Olympique Lyonnais–Saint-Étienne rivalry
- Other names: Le Derby
- Location: Rhône-Alpes, France
- Teams: Lyon; Saint-Étienne;
- First meeting: 28 October 1951 Division 1 Lyon 4–2 Saint-Étienne
- Latest meeting: 20 April 2025 Ligue 1 Saint-Étienne 2–1 Lyon

Statistics
- Total meetings: 126
- Most wins: Lyon (47)
- Most player appearances: Serge Chiesa (28)
- Top scorer: Hervé Revelli Fleury Di Nallo (14 each)
- Largest victory: Lyon 1–7 Saint-Étienne French Division 1 (5 October 1969)

= Olympique Lyonnais–AS Saint-Étienne rivalry =

Football rivalry

The Olympique Lyonnais–AS Saint-Étienne rivalry, is a football rivalry between French clubs Olympique Lyonnais and AS Saint-Étienne, with matches between them referred to as the Derby rhônalpin or simply Le Derby. Both clubs are located in the region of Auvergne-Rhône-Alpes. The term Derby du Rhône is sometimes mistakenly used by French media, despite the city of Saint-Étienne not being located along the Rhône River nor in the Rhône département.

==Background==
The two clubs first met in 1951 and, due to the clubs' close proximity, being separated by only 50 km, a hotly contested rivalry developed. The derby is cited as one of the high-points of the Ligue 1 season and, like other major rivalries, extends outside of the pitch. The rivalry is considered a symbolic challenge between the two cities locally, as the city of Lyon is considered white collar while its counterpart Saint-Étienne is viewed by the locals as more blue collar.

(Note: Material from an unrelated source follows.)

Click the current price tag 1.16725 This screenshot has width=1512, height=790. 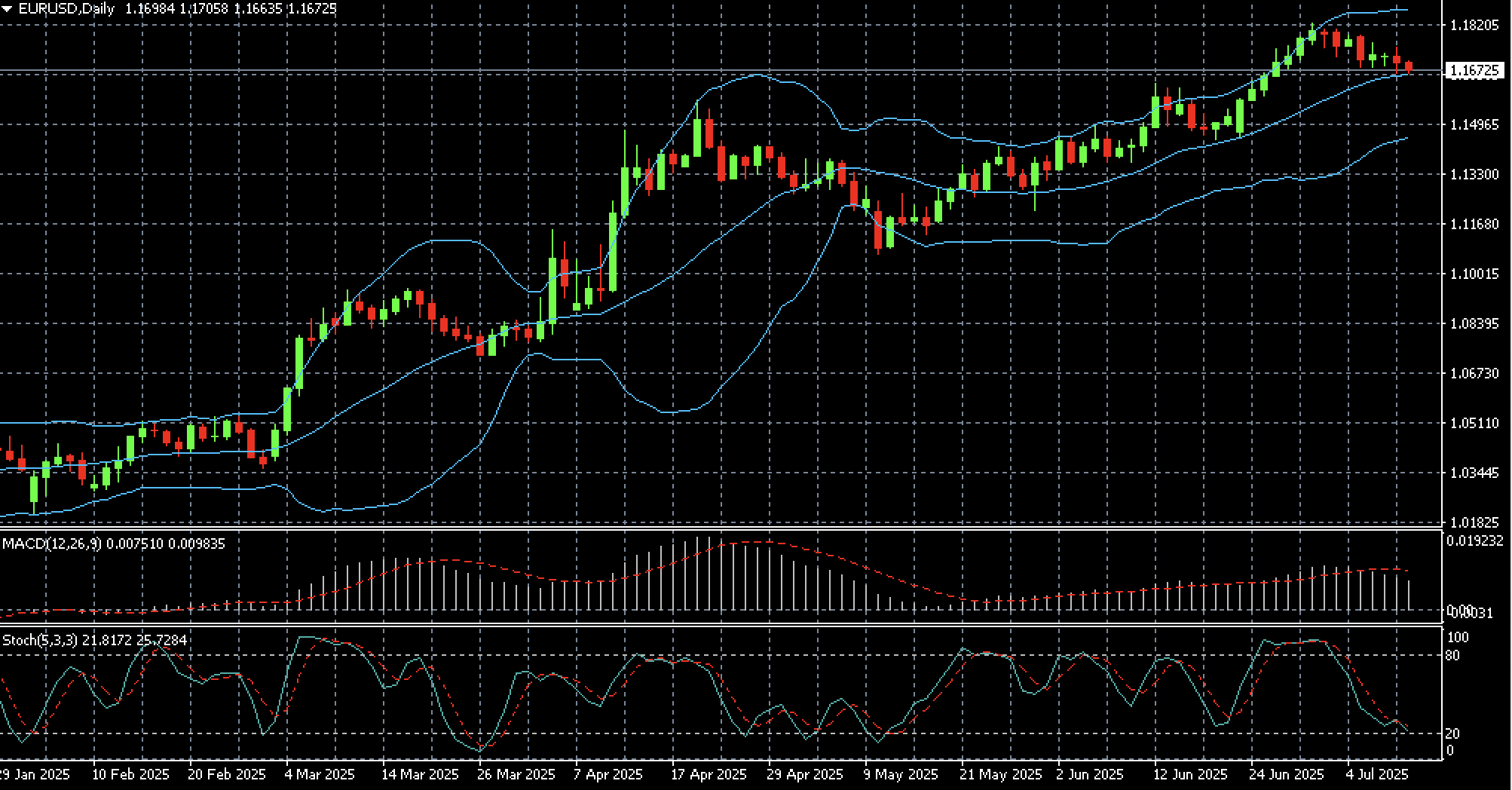(1474, 71)
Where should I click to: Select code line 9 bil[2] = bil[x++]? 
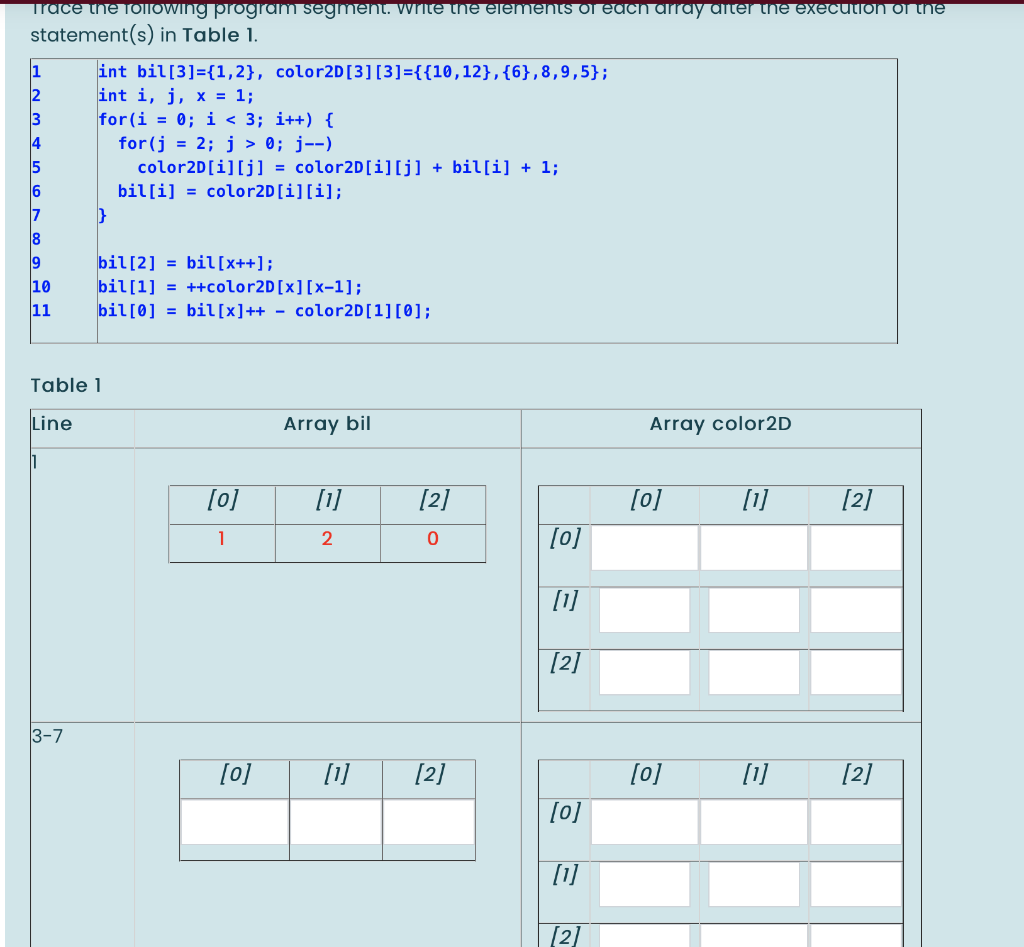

During the 20th century, Saint-Étienne was the most successful club in French football winning ten league titles between 1957 and 1981, a record that stood until Paris Saint-Germain overtook them in 2023. During that span, the club also won six Coupe de France titles and performed well at the European level. However, the club's performance declined in the 1980s and it even suffered relegations to the second division in both 1984 and 2022, causing its stranglehold on the national and regional consciousness to weaken. Lyon began a similar ascension into French football at the beginning of the new millennium when the club won their first-ever Ligue 1 championship in 2002. The initial title started a national record-setting streak of seven successive titles.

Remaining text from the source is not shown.